[Work required] Everything in the data below should be restated word for word.

[Recorded information]
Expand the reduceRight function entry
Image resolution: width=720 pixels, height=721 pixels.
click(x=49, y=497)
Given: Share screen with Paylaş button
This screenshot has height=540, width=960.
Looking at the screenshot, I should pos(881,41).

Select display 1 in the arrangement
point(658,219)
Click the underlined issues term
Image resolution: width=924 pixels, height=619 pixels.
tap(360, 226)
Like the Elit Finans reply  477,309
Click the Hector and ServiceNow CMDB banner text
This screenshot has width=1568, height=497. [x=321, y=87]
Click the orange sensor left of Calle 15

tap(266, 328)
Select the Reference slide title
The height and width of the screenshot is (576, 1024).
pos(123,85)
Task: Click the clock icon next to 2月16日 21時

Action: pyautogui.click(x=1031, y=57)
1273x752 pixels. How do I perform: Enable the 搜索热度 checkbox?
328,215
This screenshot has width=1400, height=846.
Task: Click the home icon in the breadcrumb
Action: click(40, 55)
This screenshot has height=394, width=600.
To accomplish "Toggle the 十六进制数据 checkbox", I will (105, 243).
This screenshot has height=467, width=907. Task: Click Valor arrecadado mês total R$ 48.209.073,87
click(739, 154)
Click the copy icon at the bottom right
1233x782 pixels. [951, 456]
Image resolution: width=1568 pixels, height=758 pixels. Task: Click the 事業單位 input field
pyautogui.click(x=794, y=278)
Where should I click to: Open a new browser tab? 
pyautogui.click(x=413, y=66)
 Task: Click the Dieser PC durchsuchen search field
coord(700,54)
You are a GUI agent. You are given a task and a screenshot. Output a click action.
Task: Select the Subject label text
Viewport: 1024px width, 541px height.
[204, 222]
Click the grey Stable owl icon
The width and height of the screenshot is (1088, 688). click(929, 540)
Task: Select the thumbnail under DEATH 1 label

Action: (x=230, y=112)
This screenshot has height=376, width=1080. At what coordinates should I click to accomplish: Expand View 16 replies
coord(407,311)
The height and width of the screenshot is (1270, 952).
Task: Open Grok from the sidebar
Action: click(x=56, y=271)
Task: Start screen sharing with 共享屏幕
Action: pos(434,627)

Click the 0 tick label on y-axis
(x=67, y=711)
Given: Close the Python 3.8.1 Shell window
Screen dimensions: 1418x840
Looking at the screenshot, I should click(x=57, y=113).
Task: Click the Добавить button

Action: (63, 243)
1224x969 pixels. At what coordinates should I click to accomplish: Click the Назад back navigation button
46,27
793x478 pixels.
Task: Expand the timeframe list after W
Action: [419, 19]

[Expected answer]
Expand the reduceRight function entry
Image resolution: width=720 pixels, height=721 pixels.
click(x=49, y=497)
Given: Share screen with Paylaş button
This screenshot has height=540, width=960.
Looking at the screenshot, I should pos(881,41).

Select display 1 in the arrangement
point(658,219)
Click the underlined issues term
Image resolution: width=924 pixels, height=619 pixels.
tap(360, 226)
Like the Elit Finans reply  477,309
Click the Hector and ServiceNow CMDB banner text
This screenshot has width=1568, height=497. [x=321, y=87]
Click the orange sensor left of Calle 15

tap(266, 328)
Select the Reference slide title
The height and width of the screenshot is (576, 1024).
pos(123,85)
Task: Click the clock icon next to 2月16日 21時

Action: pyautogui.click(x=1031, y=57)
1273x752 pixels. How do I perform: Enable the 搜索热度 checkbox?
328,215
This screenshot has width=1400, height=846.
Task: Click the home icon in the breadcrumb
Action: click(40, 55)
This screenshot has height=394, width=600.
To accomplish "Toggle the 十六进制数据 checkbox", I will (105, 243).
This screenshot has height=467, width=907. Task: Click Valor arrecadado mês total R$ 48.209.073,87
click(739, 154)
Click the copy icon at the bottom right
1233x782 pixels. [951, 456]
Image resolution: width=1568 pixels, height=758 pixels. Task: Click the 事業單位 input field
pyautogui.click(x=794, y=278)
Where should I click to: Open a new browser tab? 
pyautogui.click(x=413, y=66)
 Task: Click the Dieser PC durchsuchen search field
coord(700,54)
You are a GUI agent. You are given a task and a screenshot. Output a click action.
Task: Select the Subject label text
Viewport: 1024px width, 541px height.
[204, 222]
Click the grey Stable owl icon
The width and height of the screenshot is (1088, 688). click(929, 540)
Task: Select the thumbnail under DEATH 1 label

Action: (x=230, y=112)
This screenshot has height=376, width=1080. At what coordinates should I click to accomplish: Expand View 16 replies
coord(407,311)
The height and width of the screenshot is (1270, 952).
Task: Open Grok from the sidebar
Action: click(x=56, y=271)
Task: Start screen sharing with 共享屏幕
Action: pos(434,627)

Click the 0 tick label on y-axis
(x=67, y=711)
Given: Close the Python 3.8.1 Shell window
Screen dimensions: 1418x840
Looking at the screenshot, I should click(x=57, y=113).
Task: Click the Добавить button

Action: (63, 243)
1224x969 pixels. At what coordinates should I click to accomplish: Click the Назад back navigation button
46,27
793x478 pixels.
Task: Expand the timeframe list after W
Action: [419, 19]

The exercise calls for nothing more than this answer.